----- Available data
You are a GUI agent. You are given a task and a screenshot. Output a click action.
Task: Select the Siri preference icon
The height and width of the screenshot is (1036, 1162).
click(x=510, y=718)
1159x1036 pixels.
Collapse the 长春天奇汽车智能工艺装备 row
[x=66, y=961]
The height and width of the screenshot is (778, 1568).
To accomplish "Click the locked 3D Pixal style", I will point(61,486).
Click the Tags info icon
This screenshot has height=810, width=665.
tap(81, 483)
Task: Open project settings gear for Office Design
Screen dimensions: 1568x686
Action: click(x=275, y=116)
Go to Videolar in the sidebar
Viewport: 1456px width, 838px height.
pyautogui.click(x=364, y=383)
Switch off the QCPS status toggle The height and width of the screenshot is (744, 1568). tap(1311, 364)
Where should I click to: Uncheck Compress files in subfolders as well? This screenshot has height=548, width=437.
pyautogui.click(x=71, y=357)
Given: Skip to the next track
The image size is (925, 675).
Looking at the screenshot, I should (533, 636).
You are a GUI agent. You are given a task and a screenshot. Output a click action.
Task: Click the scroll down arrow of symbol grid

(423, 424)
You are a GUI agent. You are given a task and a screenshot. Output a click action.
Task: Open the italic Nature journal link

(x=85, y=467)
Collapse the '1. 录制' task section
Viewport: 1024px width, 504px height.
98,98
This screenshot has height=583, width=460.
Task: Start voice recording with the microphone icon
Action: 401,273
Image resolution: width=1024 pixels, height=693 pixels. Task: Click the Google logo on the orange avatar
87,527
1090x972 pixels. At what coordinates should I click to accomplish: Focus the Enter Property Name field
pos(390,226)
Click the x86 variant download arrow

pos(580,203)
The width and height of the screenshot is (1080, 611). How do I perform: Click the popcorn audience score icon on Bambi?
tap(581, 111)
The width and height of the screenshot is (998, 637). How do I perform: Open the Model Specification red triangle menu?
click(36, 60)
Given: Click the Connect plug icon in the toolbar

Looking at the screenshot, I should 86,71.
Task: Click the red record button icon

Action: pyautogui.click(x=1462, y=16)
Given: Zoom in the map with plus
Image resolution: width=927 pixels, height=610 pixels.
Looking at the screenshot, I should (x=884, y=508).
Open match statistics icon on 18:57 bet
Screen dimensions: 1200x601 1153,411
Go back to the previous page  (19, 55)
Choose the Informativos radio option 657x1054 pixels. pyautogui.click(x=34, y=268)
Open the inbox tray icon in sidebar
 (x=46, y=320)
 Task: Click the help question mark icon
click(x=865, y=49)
----------
• **Exercise brief**: Every entry should be restated word for word.

• **Finished task**:
You are a GUI agent. You are given a task and a screenshot. Output a click action.
Task: Select the Siri preference icon
The height and width of the screenshot is (1036, 1162).
click(x=510, y=718)
1159x1036 pixels.
Collapse the 长春天奇汽车智能工艺装备 row
[x=66, y=961]
The height and width of the screenshot is (778, 1568).
To accomplish "Click the locked 3D Pixal style", I will point(61,486).
Click the Tags info icon
This screenshot has height=810, width=665.
tap(81, 483)
Task: Open project settings gear for Office Design
Screen dimensions: 1568x686
Action: click(x=275, y=116)
Go to Videolar in the sidebar
Viewport: 1456px width, 838px height.
pyautogui.click(x=364, y=383)
Switch off the QCPS status toggle The height and width of the screenshot is (744, 1568). tap(1311, 364)
Where should I click to: Uncheck Compress files in subfolders as well? This screenshot has height=548, width=437.
pyautogui.click(x=71, y=357)
Given: Skip to the next track
The image size is (925, 675).
Looking at the screenshot, I should (533, 636).
You are a GUI agent. You are given a task and a screenshot. Output a click action.
Task: Click the scroll down arrow of symbol grid

(423, 424)
You are a GUI agent. You are given a task and a screenshot. Output a click action.
Task: Open the italic Nature journal link

(x=85, y=467)
Collapse the '1. 录制' task section
Viewport: 1024px width, 504px height.
98,98
This screenshot has height=583, width=460.
Task: Start voice recording with the microphone icon
Action: 401,273
Image resolution: width=1024 pixels, height=693 pixels. Task: Click the Google logo on the orange avatar
87,527
1090x972 pixels. At what coordinates should I click to accomplish: Focus the Enter Property Name field
pos(390,226)
Click the x86 variant download arrow

pos(580,203)
The width and height of the screenshot is (1080, 611). How do I perform: Click the popcorn audience score icon on Bambi?
tap(581, 111)
The width and height of the screenshot is (998, 637). How do I perform: Open the Model Specification red triangle menu?
click(36, 60)
Given: Click the Connect plug icon in the toolbar

Looking at the screenshot, I should 86,71.
Task: Click the red record button icon

Action: pyautogui.click(x=1462, y=16)
Given: Zoom in the map with plus
Image resolution: width=927 pixels, height=610 pixels.
Looking at the screenshot, I should (x=884, y=508).
Open match statistics icon on 18:57 bet
Screen dimensions: 1200x601 1153,411
Go back to the previous page  (19, 55)
Choose the Informativos radio option 657x1054 pixels. pyautogui.click(x=34, y=268)
Open the inbox tray icon in sidebar
 (x=46, y=320)
 Task: Click the help question mark icon
click(x=865, y=49)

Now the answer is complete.